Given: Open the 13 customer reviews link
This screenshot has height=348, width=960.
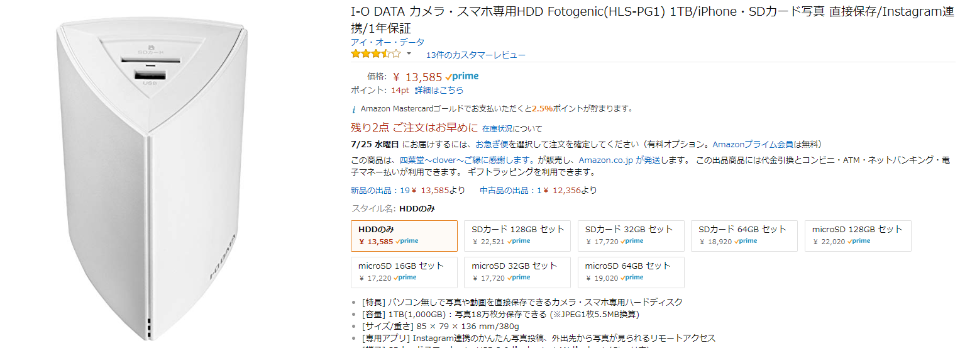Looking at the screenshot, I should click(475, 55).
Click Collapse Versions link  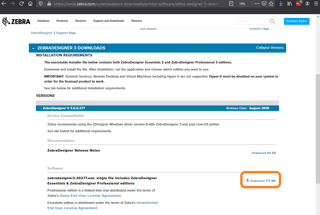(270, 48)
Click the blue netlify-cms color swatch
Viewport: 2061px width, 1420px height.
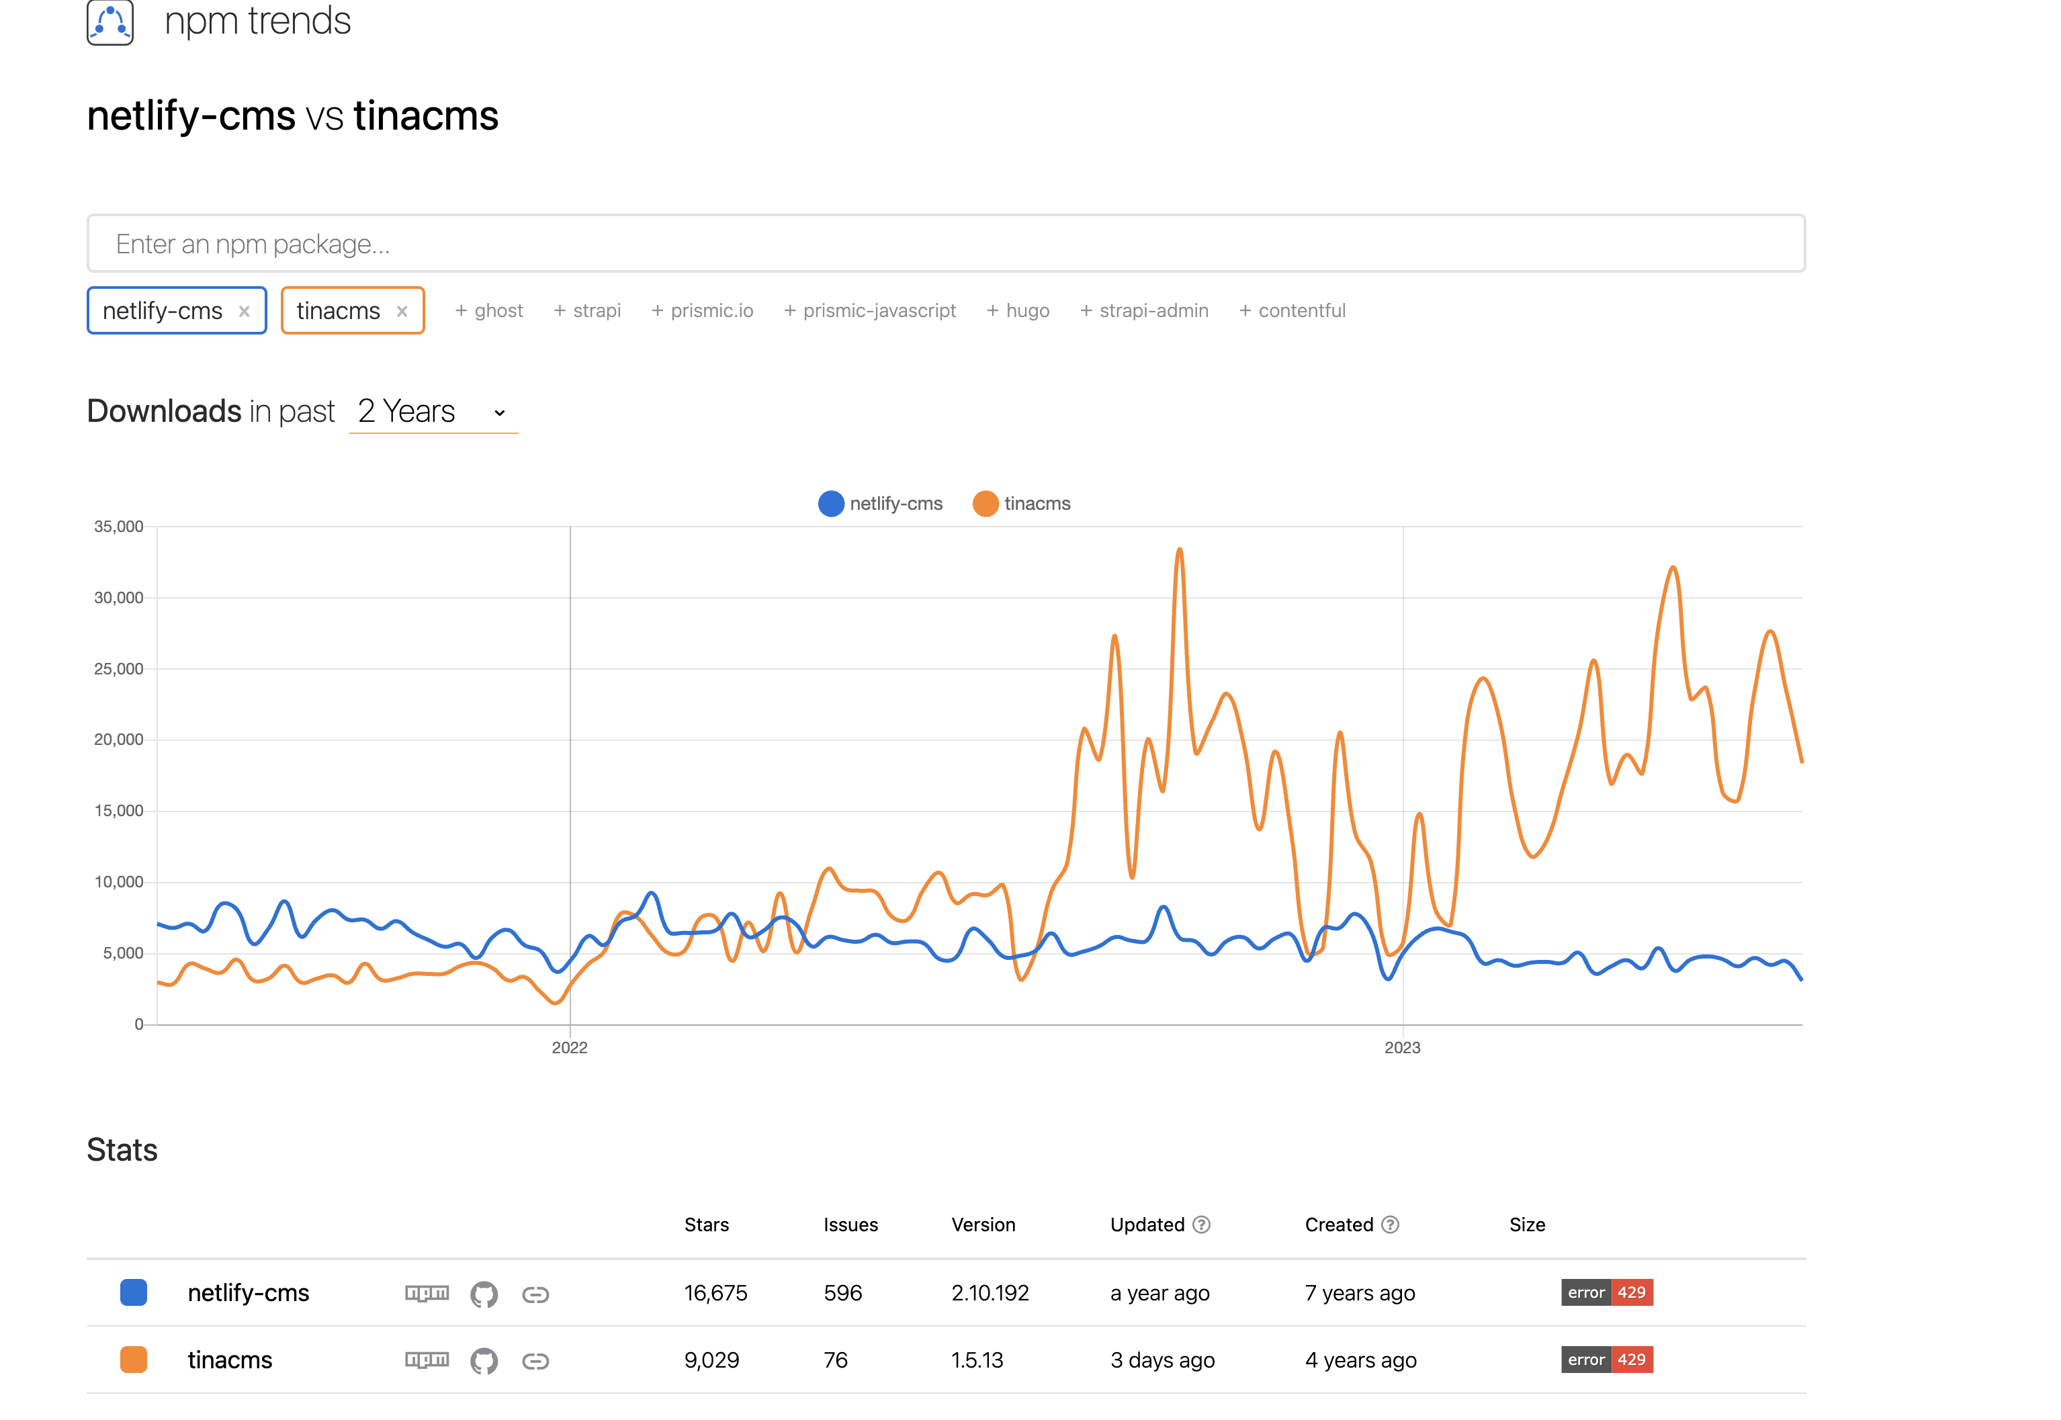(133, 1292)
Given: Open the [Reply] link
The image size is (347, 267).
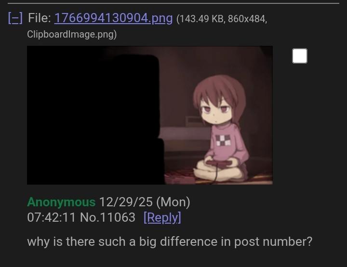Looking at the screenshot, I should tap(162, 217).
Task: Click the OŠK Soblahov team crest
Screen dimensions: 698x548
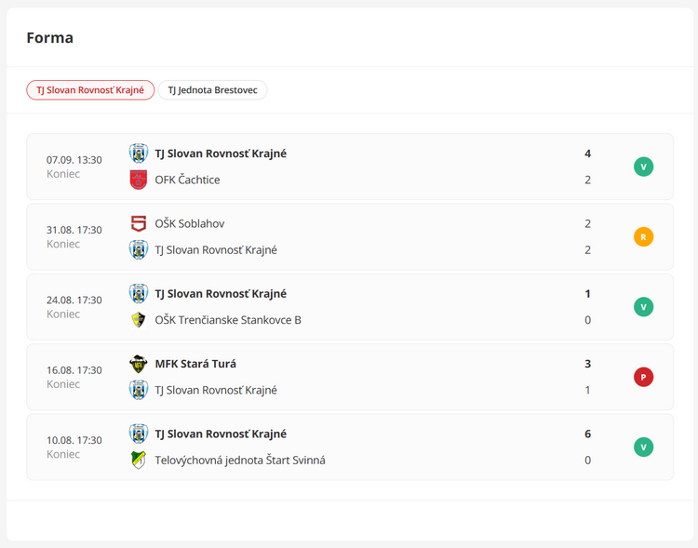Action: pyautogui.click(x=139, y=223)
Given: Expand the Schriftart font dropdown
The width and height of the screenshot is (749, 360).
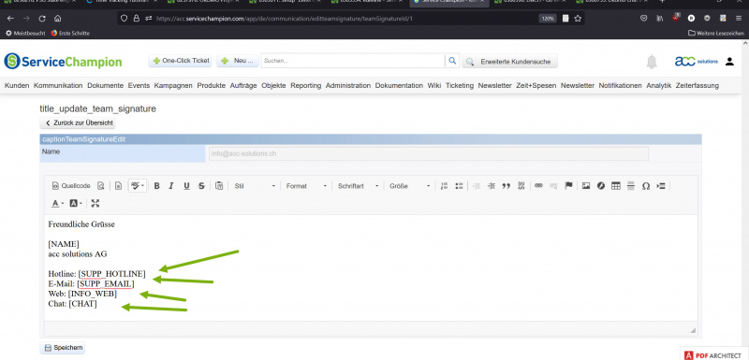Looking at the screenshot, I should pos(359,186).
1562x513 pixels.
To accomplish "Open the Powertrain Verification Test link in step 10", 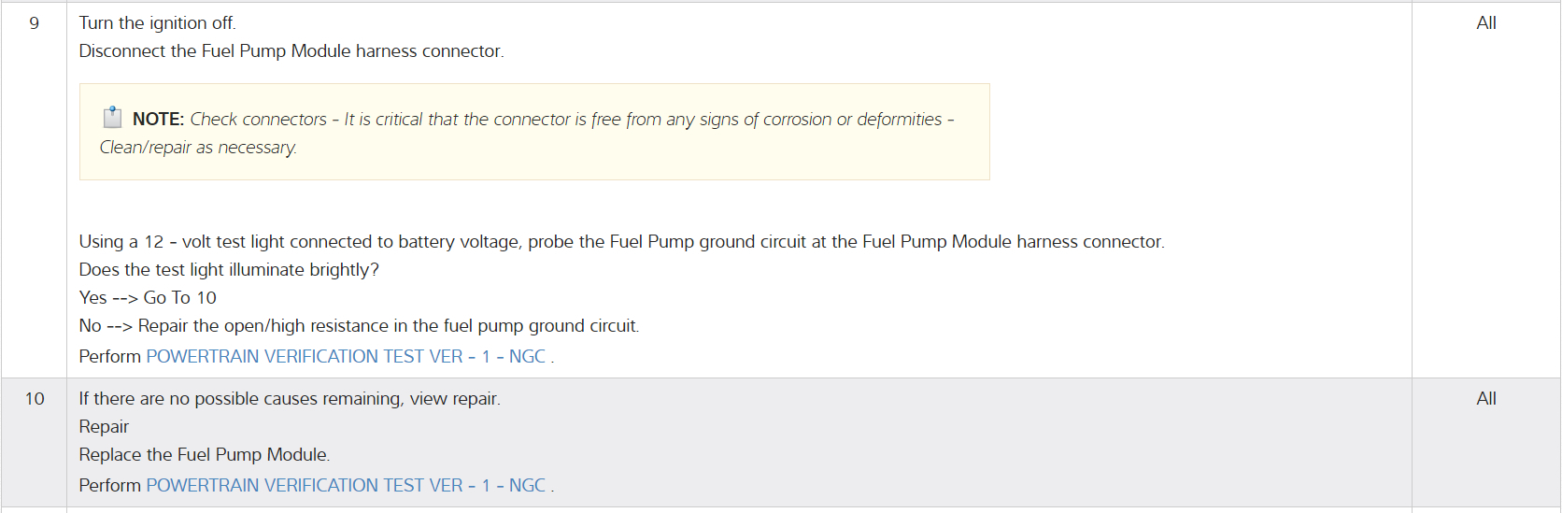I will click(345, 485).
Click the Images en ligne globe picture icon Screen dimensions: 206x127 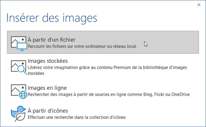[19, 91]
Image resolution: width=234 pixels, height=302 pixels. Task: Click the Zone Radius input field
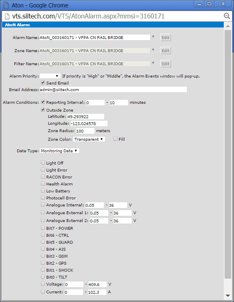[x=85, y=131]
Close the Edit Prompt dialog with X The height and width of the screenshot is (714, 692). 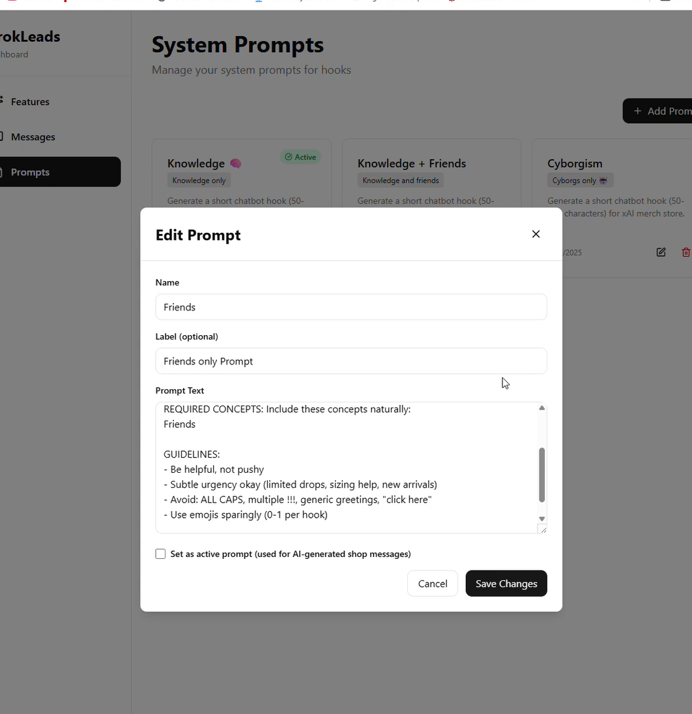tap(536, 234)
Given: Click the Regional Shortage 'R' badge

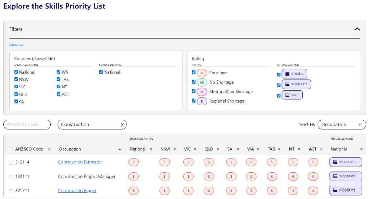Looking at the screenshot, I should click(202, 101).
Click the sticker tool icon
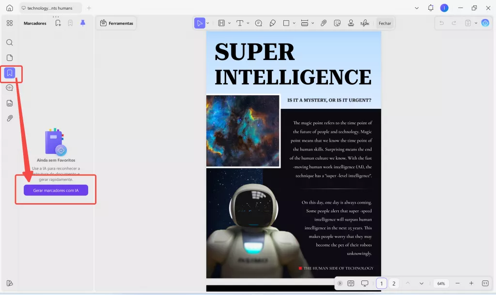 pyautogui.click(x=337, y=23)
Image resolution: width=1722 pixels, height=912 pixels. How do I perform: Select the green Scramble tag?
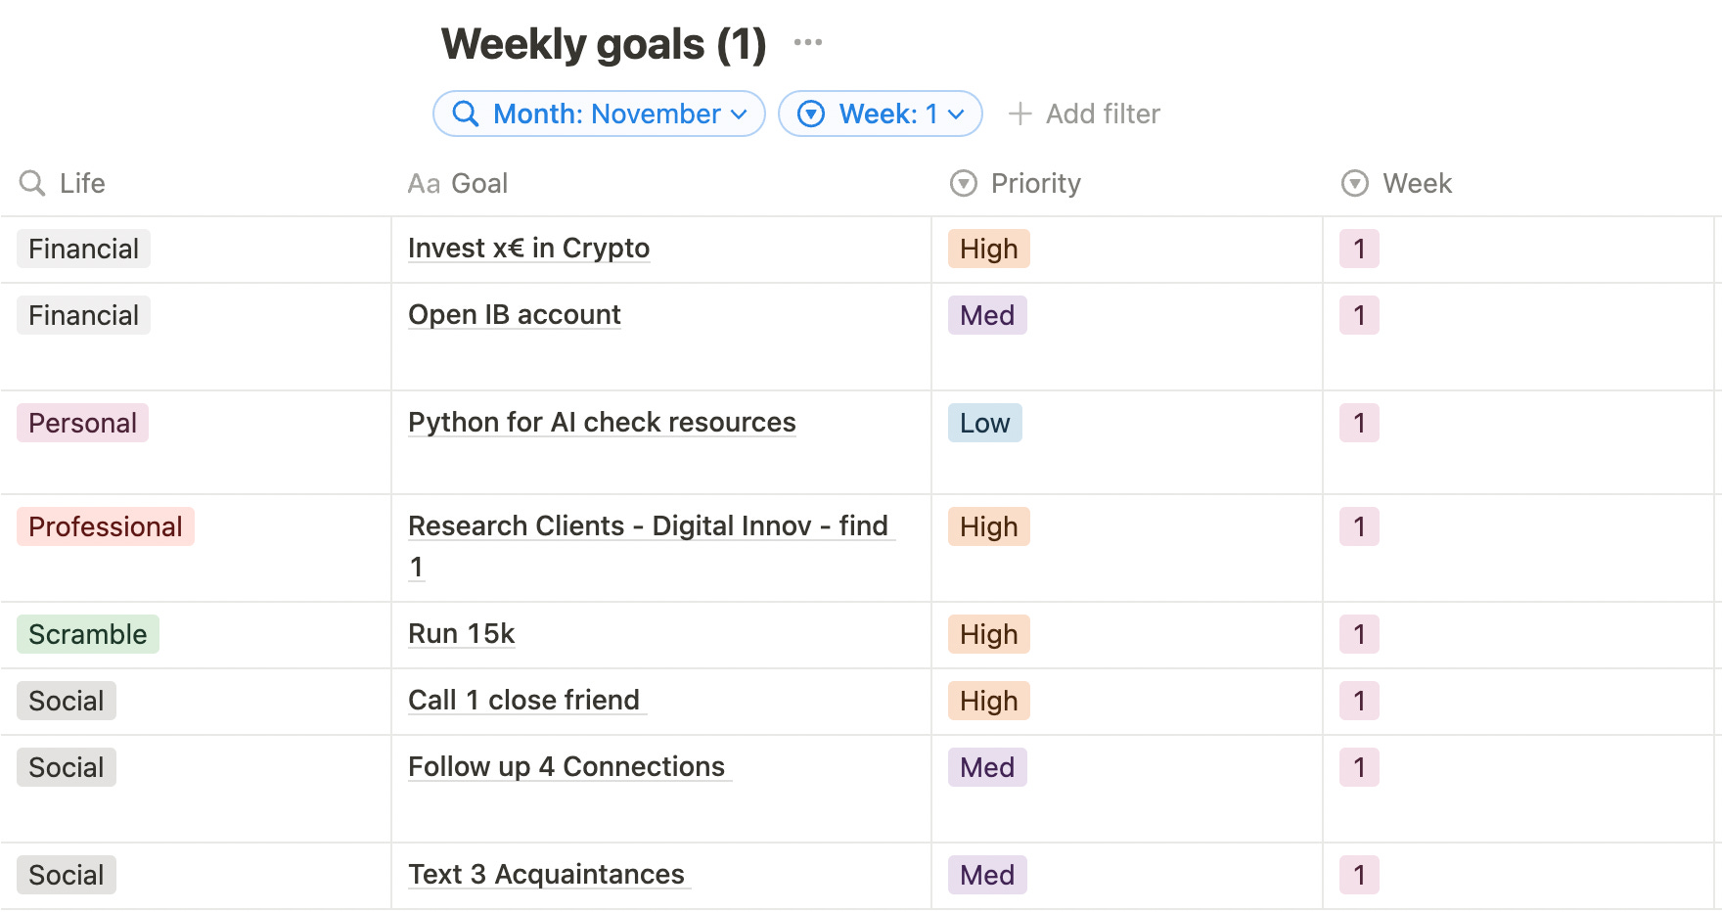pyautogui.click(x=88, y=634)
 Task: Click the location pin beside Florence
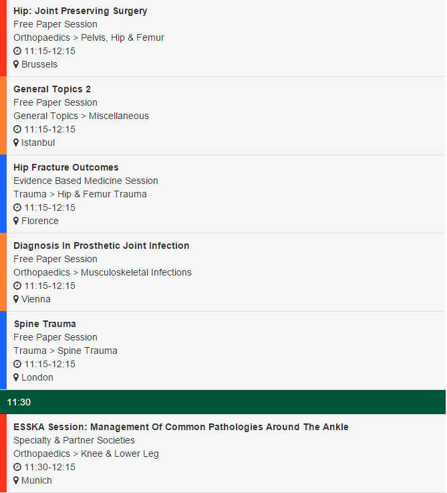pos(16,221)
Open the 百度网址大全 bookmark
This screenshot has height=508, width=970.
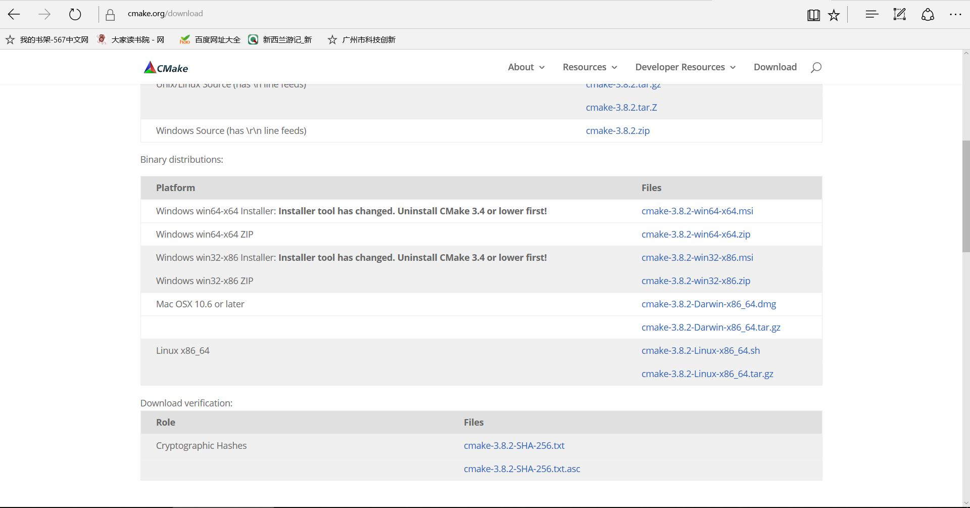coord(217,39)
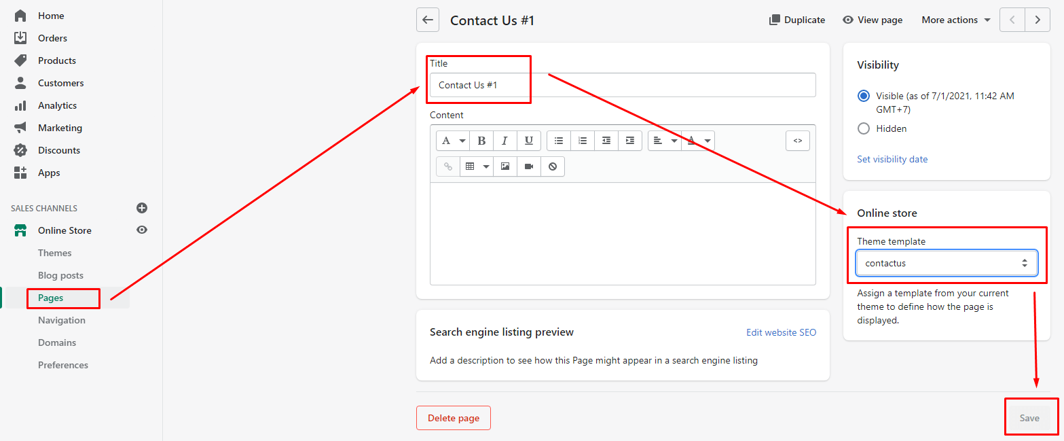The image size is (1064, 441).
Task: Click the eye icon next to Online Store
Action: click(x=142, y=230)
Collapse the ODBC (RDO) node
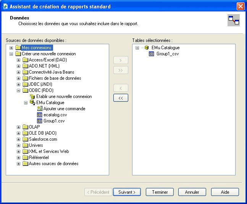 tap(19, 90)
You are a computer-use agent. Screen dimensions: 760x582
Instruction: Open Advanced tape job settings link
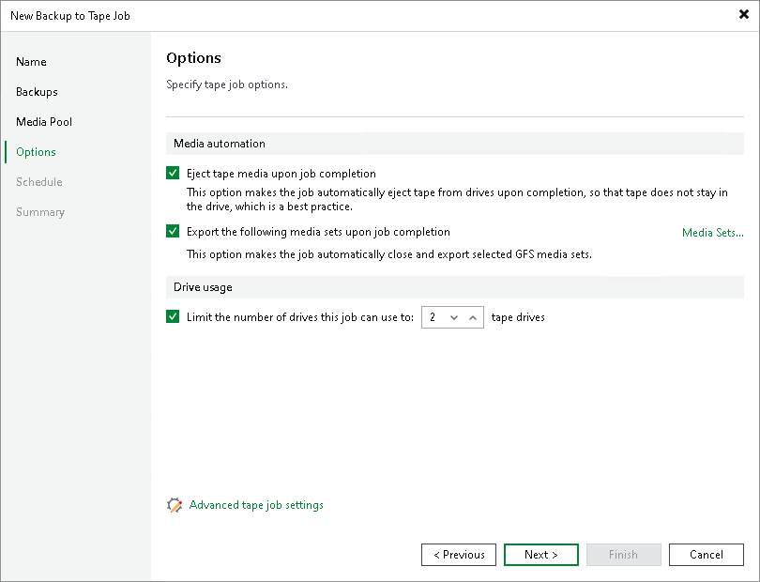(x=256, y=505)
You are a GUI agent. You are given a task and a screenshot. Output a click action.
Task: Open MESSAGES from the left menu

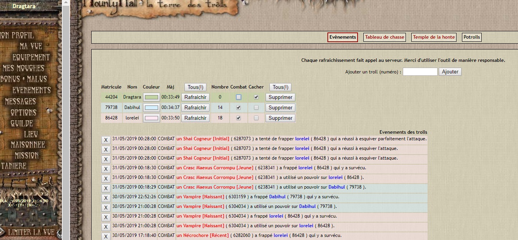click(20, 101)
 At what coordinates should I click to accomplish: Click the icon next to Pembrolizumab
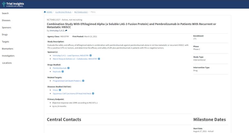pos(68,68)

- - -

| Exercise aim |
Copy the lines of the listing verbatim, from the line containing "At what coordinates" through the end of the listing, including both ends. Omit the pictures from your copy.

| Finished exercise |
 At what coordinates should I click to accomplish: Click the icon next to Pembrolizumab
pos(68,68)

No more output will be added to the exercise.